§ **PASSAGE FOR REVIEW**
Politicians of most colours and experiences will talk about their plans to improve London’s transport, and some, with more of an eye for a sound bite than real understanding of the issues, will talk about driverless trains.

After all, the DLR is driverless, so it can’t be that difficult. Can it?

Firstly, lets set one thing straight — it’s pretty much a certainty that at some point, the tube will be driverless.

After all, driverless trains have been talked about since the 1930s, and although the tube has become ever more automated as the decades pass, a bit like fusion power, driverless trains have always been “just 20 years away”.

However, no grandstanding by a politician will make it happen. Even with all the pieces in place, it’s a decades long project, and the most optimistic projections will see another six mayoral elections pass before the first driverless tube train carries passengers.

Also, as with the DLR, driverless doesn’t mean unstaffed. 

So if your political goal is to ban tube strikes, then going driverless wont prevent that happening, as anyone who has experienced a strike on the driverless DLR will confirm.

The DLR was built to be driverless, but very nearly wasn’t, and could be driverless thanks to being essentially a brand new railway, with small trains that travelled comparatively slowly. It was also able to push through the driverless aspect as a technology show-off for British industry.

[Records from a data collection]
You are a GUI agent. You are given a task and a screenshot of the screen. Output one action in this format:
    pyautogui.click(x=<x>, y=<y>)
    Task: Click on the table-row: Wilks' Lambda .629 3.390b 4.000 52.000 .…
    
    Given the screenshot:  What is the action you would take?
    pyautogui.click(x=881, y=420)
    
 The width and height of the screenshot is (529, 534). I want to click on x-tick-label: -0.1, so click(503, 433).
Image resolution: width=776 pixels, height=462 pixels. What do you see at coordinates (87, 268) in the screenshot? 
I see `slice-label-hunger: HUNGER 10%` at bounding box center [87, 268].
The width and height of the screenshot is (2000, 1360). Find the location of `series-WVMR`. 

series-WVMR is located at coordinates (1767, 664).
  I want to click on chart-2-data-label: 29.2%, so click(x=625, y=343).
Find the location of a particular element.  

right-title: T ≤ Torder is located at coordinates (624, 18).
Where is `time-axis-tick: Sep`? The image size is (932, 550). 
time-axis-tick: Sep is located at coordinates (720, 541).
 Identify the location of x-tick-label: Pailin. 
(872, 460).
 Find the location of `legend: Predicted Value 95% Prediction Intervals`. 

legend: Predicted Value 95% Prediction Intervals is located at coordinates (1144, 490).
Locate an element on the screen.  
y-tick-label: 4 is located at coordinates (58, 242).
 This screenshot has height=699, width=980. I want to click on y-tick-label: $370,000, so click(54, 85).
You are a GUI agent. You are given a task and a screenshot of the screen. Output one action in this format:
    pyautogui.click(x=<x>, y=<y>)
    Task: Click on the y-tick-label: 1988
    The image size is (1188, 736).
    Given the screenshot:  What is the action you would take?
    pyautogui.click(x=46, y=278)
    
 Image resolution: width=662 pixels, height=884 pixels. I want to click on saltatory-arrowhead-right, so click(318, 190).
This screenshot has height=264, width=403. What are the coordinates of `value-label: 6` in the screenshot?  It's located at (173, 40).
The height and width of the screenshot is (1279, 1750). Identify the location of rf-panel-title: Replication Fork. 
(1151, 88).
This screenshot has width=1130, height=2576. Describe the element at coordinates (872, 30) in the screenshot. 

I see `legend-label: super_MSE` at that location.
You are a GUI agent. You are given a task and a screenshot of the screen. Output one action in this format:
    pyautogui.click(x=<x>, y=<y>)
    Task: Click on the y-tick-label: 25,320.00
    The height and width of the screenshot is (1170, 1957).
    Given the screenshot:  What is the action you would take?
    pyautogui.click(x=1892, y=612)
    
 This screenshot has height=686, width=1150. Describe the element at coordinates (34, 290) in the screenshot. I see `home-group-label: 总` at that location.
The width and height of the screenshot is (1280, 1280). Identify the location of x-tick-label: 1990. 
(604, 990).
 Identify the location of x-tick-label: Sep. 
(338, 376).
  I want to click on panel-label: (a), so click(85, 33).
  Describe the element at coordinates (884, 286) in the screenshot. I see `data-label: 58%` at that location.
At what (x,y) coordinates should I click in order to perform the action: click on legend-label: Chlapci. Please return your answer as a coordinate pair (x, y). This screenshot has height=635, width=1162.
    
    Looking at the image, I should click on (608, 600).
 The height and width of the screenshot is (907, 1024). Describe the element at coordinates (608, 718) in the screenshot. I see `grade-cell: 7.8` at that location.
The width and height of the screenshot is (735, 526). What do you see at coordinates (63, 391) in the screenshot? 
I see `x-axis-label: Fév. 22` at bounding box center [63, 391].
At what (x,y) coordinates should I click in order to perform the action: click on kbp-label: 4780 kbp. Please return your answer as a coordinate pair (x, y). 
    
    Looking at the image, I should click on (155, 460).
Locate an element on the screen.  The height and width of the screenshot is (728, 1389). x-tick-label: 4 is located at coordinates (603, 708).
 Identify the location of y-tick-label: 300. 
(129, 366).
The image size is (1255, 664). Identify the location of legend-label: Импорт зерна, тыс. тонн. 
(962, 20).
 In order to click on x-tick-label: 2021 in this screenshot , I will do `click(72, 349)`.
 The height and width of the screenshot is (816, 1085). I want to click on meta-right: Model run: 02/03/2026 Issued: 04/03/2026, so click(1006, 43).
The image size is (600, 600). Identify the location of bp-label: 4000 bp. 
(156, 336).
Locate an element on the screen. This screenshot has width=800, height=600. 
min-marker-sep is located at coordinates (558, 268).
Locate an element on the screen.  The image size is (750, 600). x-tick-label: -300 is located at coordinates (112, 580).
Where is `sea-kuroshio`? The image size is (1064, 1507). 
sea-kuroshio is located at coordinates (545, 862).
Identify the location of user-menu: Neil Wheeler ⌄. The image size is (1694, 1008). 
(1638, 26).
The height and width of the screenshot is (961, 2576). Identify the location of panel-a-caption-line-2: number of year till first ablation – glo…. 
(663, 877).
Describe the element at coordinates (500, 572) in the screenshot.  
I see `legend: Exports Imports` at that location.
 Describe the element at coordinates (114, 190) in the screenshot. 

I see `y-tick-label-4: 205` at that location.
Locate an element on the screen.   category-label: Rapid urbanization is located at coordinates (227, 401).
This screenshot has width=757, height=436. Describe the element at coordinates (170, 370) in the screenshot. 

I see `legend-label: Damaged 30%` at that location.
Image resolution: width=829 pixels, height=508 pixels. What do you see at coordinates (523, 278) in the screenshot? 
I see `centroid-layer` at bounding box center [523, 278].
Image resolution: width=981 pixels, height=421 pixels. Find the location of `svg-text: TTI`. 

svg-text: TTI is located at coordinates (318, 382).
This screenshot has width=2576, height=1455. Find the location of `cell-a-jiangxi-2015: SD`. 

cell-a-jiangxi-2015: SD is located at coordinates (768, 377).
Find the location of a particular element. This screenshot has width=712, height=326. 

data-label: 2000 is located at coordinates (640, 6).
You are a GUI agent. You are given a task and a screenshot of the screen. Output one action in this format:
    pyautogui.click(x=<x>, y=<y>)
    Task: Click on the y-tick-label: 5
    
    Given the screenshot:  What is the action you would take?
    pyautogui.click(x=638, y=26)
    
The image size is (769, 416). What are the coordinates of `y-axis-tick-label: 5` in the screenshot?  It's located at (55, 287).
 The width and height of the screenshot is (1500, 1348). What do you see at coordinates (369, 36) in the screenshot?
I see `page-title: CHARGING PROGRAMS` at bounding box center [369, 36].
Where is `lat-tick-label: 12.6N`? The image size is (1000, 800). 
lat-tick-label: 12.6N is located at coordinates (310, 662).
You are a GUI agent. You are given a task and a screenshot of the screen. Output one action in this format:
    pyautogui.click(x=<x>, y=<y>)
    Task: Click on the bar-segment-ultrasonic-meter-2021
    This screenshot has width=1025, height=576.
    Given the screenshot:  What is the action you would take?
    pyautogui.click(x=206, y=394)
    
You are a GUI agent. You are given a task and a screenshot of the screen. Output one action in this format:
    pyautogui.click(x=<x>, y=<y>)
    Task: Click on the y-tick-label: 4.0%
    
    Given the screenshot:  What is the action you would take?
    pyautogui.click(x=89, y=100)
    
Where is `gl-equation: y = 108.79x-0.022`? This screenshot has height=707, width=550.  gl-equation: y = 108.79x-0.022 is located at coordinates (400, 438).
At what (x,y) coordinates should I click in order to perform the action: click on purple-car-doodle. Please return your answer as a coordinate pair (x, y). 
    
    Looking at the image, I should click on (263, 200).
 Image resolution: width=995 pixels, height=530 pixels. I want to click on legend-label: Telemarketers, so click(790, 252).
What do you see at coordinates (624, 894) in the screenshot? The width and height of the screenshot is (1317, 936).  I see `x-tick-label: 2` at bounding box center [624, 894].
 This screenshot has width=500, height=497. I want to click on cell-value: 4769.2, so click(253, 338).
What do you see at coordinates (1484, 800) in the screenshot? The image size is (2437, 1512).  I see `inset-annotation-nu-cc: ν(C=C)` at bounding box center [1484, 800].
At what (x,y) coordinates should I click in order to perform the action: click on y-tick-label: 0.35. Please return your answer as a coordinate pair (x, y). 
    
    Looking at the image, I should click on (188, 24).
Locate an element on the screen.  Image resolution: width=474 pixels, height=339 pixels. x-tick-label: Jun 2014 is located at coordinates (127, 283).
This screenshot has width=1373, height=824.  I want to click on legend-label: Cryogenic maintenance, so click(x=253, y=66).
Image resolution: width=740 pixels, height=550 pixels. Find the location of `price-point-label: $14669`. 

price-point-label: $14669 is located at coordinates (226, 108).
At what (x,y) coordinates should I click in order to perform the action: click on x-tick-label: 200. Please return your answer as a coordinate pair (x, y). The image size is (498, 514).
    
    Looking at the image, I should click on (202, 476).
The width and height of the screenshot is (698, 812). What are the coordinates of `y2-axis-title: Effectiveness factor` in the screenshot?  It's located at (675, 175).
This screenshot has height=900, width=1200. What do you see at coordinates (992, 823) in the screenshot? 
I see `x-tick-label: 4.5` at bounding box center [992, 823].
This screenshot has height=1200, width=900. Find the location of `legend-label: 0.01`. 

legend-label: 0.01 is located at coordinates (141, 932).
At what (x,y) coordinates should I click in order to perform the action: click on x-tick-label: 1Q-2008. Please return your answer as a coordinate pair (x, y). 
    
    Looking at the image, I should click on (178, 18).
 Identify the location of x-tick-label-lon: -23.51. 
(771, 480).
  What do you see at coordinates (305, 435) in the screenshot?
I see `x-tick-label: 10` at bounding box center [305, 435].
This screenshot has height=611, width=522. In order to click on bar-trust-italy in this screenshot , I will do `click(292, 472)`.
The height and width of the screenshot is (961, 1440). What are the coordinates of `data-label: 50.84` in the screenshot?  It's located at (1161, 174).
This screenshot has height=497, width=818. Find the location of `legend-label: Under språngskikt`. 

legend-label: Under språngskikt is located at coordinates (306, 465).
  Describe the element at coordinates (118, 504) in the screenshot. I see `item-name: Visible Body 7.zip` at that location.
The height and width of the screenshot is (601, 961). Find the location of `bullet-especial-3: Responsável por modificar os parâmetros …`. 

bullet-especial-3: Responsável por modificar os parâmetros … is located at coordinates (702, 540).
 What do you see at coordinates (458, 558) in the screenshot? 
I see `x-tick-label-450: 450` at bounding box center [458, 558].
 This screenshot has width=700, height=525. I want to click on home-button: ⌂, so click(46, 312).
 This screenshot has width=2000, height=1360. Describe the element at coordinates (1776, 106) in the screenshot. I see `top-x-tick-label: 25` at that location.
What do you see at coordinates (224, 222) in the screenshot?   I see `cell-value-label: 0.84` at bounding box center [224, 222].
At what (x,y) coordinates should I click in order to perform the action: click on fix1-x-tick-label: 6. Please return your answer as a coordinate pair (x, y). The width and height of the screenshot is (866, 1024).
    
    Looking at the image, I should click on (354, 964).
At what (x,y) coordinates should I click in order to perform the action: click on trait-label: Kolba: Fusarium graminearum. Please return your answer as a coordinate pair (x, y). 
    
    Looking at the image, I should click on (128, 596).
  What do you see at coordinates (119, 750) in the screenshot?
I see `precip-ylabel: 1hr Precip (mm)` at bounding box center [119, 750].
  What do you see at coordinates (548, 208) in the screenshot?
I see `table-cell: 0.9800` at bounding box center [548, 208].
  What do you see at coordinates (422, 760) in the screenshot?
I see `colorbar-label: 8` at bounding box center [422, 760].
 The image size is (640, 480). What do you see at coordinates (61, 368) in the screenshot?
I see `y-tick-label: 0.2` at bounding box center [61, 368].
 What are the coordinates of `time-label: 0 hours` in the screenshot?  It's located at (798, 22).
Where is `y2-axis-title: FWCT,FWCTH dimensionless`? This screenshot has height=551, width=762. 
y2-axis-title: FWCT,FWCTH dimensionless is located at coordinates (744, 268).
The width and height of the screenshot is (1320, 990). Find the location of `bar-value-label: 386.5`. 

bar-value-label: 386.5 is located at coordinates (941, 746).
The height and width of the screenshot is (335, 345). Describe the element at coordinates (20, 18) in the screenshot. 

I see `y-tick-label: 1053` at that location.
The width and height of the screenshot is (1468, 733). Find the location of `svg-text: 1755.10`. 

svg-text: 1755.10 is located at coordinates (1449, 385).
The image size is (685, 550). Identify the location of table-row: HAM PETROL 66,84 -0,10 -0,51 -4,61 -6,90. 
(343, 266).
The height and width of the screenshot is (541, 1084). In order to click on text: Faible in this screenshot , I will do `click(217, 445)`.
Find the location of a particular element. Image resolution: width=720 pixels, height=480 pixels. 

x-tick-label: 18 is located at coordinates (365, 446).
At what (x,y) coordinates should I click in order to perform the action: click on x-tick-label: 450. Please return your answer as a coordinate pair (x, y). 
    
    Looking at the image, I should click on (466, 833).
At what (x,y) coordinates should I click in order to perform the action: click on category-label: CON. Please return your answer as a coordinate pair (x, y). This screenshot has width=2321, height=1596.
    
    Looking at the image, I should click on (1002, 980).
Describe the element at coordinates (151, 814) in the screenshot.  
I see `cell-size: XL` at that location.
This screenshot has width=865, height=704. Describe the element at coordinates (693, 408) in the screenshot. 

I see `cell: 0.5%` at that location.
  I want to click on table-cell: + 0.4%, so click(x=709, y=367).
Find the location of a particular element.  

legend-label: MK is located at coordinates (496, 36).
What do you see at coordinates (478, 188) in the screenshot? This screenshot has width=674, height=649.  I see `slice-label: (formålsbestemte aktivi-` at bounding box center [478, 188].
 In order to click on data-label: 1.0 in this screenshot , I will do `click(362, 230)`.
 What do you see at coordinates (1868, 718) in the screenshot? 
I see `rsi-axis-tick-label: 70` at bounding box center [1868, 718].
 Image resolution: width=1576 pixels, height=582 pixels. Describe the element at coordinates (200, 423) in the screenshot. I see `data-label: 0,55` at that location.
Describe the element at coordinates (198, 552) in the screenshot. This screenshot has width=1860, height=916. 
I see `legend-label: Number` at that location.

§ **PROBLEMS TO SOLVE**
**1.** Reproduce the records from the line containing "What do you see at coordinates (1868, 718)" through the end of the records, both ends included.
**2.** Carry on the passage about driverless trains on the London Underground from the point where it stops.
The records bear no relation to the text.

§ **PER-TASK ANSWERS**
**1.**
 What do you see at coordinates (1868, 718) in the screenshot? 
I see `rsi-axis-tick-label: 70` at bounding box center [1868, 718].
 Image resolution: width=1576 pixels, height=582 pixels. Describe the element at coordinates (200, 423) in the screenshot. I see `data-label: 0,55` at that location.
Describe the element at coordinates (198, 552) in the screenshot. This screenshot has width=1860, height=916. 
I see `legend-label: Number` at that location.

**2.**
The DLR has been around for 30 years, so why isn’t the tube driverless yet?

To put one issue to bed, yes, the unions would kick up an almighty fuss. A test of a Jubilee line train using Willesden Green sidings under automatic control in October 2016 didn’t go down well with the unions.

But, London Underground’s planning runs into the decades in some places, and the unions concerns about loss of drivers wouldn’t prevent the sort of very long term thinking that would be needed if driverless trains were to be introduced.

And London Underground is moving in that direction already. It doesn’t matter what Mayoral hopefuls say, TfL is already working on it.

The technical specifications for the New Tube for London, which will start to arrive on the Piccadilly line from 2023, includes an option for driverless operations — in the future.

Whoever is elected Mayor in 2020 will see the introduction of those new trains, and there will be a driver in every single one of them. It’s simply not possible for an incoming Mayor to change that.

So when someone says they’ll introduce driverless trains, they mean they’ll do no such thing whatsoever.

They might be able to nudge TfL a bit in that direction, but that’s the best that can happen.

As the new tube trains for the Piccadilly (and other lines) will have the option to go driverless, what is holding them back?

The rest of the tube infrastructure is the main issue, not the trains. The signalling will be upgraded for the new trains, and to replace worn out systems, but it would need an almighty overhaul to bring it even close to the requirements for driverless trains to work.

Back in 2014, it was suggested that if works began in 2016 to add platform edge doors to the Piccadilly line platforms, then along with everything else, it might, just be possible to have driverless trains on that one line in 2027.

As you can guess, we’re already a long way off that target, and if a new Mayor were to demand it, it’ll be their successor who cuts the ribbon, in the mid to late 2030s, at the earliest.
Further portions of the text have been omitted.